Ad esempio, inserendo due supporti divisi a metà in quattro punti dell'alveare si avrà all'interno dell'alveare una quantità di feromone superiore a 2 regina equivalenti, superiore cioé al massimo presente in natura. Con un adeguato numero di melari per mantenere accettabile la densità delle api e permettere la circolazione del feromone si può essere in questo caso molto sicuri che la famiglia non sciamerà ( finchè i supporti contengono feromone) . Rimane da verificare se questa pratica è economicamente sensata. Per fioriture pregiate, concomitanti alla sciamatura, come sono l'acacia al nord e l'arancio al sud, riuscire a mantenere le famiglie in produzione qualche giorno in più prima della sciamatura o portasse alla produzione un numero maggiore, può significare un aumento di reddito tale da giustificare l'investimento.

In aggiunta, sappiamo dall'esperienza che quando la famiglia comincia a raccogliere l'istinto alla sciamatura diminuisce. L'aggiunta di feromone mandibolare può perciò essere una buona tecnica per portare un maggior numero di famiglie sul primo raccolto e su questo mantenerle tenendo anche in conto che la presenza di feromone costituisce uno stimolo all'allevamento di covata. Come già scritto, quest'aumento risulta del 18% per i nuclei e del 6% per le famiglie da produzione. Certo a prima vista il 6% di covata in più non sembra qualcosa di enorme. Si può far osservare che il 6% di api in più sull'acacia può essere la differenza fra andare a melario e non andarci e che secondo gli studi di Farrar il 6% di api in più diventa quasi il 10 % in più per la produzione di miele.

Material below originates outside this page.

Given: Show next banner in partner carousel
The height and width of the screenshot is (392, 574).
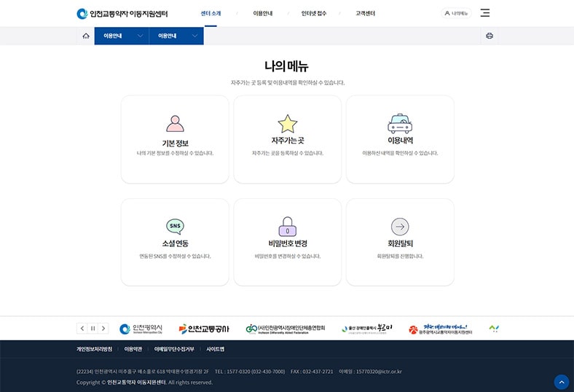Looking at the screenshot, I should (x=103, y=329).
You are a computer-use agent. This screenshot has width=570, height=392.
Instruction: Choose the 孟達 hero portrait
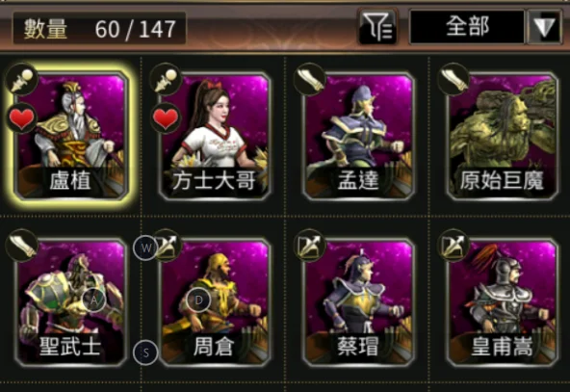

Altri vantaggi di una popolazione più grande si avranno anche sulle fioriture successive, sulle quali la differenza di popolazione (che si sviluppa in maniera esponenziale ) potrebbe diventare intorno al 15 %.. Dunque un valido aiuto, che ognuno potrà utilizzare a suo modo e misura tenendo conto che gli effetti saranno sempre fortemente dipendenti dalla qualità delle regine che si possiedono. Ma anche la possibilità di poter aiutare quelle meno dotate appare interessante dal profilo della produttività.